We will follow recommendations for authorship in IPD analyses and multicenter studies (45,46). Where possible, we will follow the policy of members of the Executive Management Group and the Collaborative Group being listed as authors and names of other participating collaborators listed in the acknowledgments. Requirements for authorship will follow those of the International Committee of Medical Journal Editors (47).
A primary publication of the results of this review will be prepared by the Executive Management Group. This and all other ExTraMATCH II manuscript drafts will be circulated to the Collaborative Group for comment, revision, and approval.

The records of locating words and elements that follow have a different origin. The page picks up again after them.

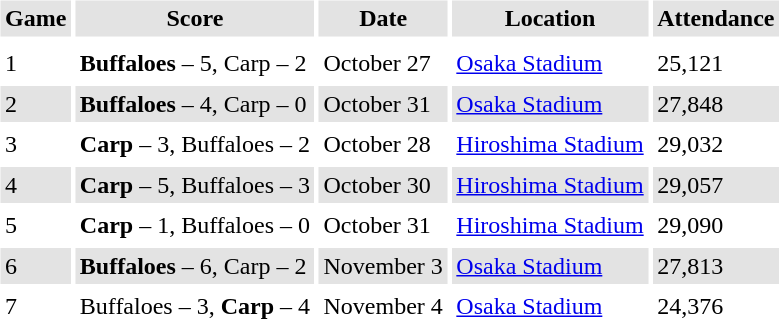
Attendance (716, 18)
Score (194, 18)
29,057 (716, 185)
Game (35, 18)
4 (35, 185)
Date (383, 18)
Location (550, 18)
Carp – 3, Buffaloes – 2 (194, 144)
6 (35, 266)
29,032 (716, 144)
1 (35, 64)
5 (35, 226)
Buffaloes – 5, Carp – 2 (194, 64)
2 (35, 104)
29,090 (716, 226)
27,848 (716, 104)
27,813 (716, 266)
Buffaloes – 6, Carp – 2 (194, 266)
Buffaloes – 4, Carp – 0 (194, 104)
October 30 (383, 185)
November 3 (383, 266)
October 28 (383, 144)
3 (35, 144)
October 27 (383, 64)
Carp – 1, Buffaloes – 0 (194, 226)
25,121 (716, 64)
Carp – 5, Buffaloes – 3 (194, 185)
Find where the given text appears and provide that cell's center as (X, Y) coordinate. 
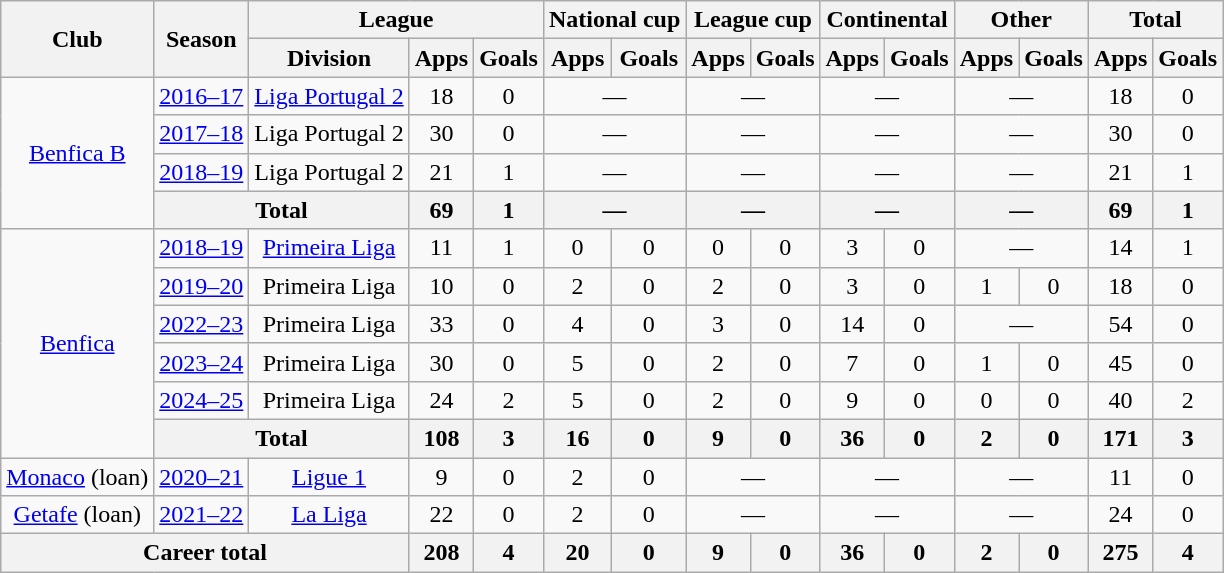
National cup (614, 20)
7 (852, 362)
40 (1120, 400)
2017–18 (202, 134)
Ligue 1 (329, 477)
Other (1021, 20)
League (396, 20)
Getafe (loan) (78, 515)
45 (1120, 362)
Continental (887, 20)
208 (441, 553)
Benfica (78, 343)
Benfica B (78, 153)
Division (329, 58)
Career total (205, 553)
10 (441, 286)
108 (441, 438)
2022–23 (202, 324)
22 (441, 515)
2019–20 (202, 286)
171 (1120, 438)
Season (202, 39)
275 (1120, 553)
16 (577, 438)
La Liga (329, 515)
54 (1120, 324)
20 (577, 553)
Club (78, 39)
Monaco (loan) (78, 477)
33 (441, 324)
League cup (753, 20)
2020–21 (202, 477)
2024–25 (202, 400)
2016–17 (202, 96)
2023–24 (202, 362)
2021–22 (202, 515)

The information from ExTraMATCH III will help inform future national and international clinical and policy decision-making on the use of exercise-based interventions in HF and improve the quality, design, and reporting of future trials in this field. Despite encouraging evidence supporting exercise training in HFpEF, only data from about 20 trials have been published to date. So uncertainties remain in the interpretation and understanding of this evidence base. Providers of medical care seek more precise estimates of impact on mortality, hospitalization, cardiorespiratory fitness, and HRQoL. A pooled IPD analysis will allow predictions to be made between patient characteristics and change in the clinical outcomes, following exercise-based cardiac rehabilitation. This work is, therefore, important as HFpEF treatment options are evolving; however, efficacy of some medications is equivocal, so optimizing exercise rehabilitation is vital as people with HFpEF are traditionally more likely to be female and older than their HFrEF counterparts. The IPD analysis may reveal that some of these subtle HFpEF vs HFrEF differences in patient characteristics may have implications for optimization of exercise programming.
In addition to the authors, the following are members of the ExTraMATCH III Executive Management Group: Valentine Nijke, Yale School of Medicine, Yale University, New Haven CT, USA; Evangeline Kouidi, The School of Physical Education and Sports Science of the Aristotle University of Thessaloniki, Greece; and Peter Brubaker, Wake Forest University, Winston-Salem, NC, USA.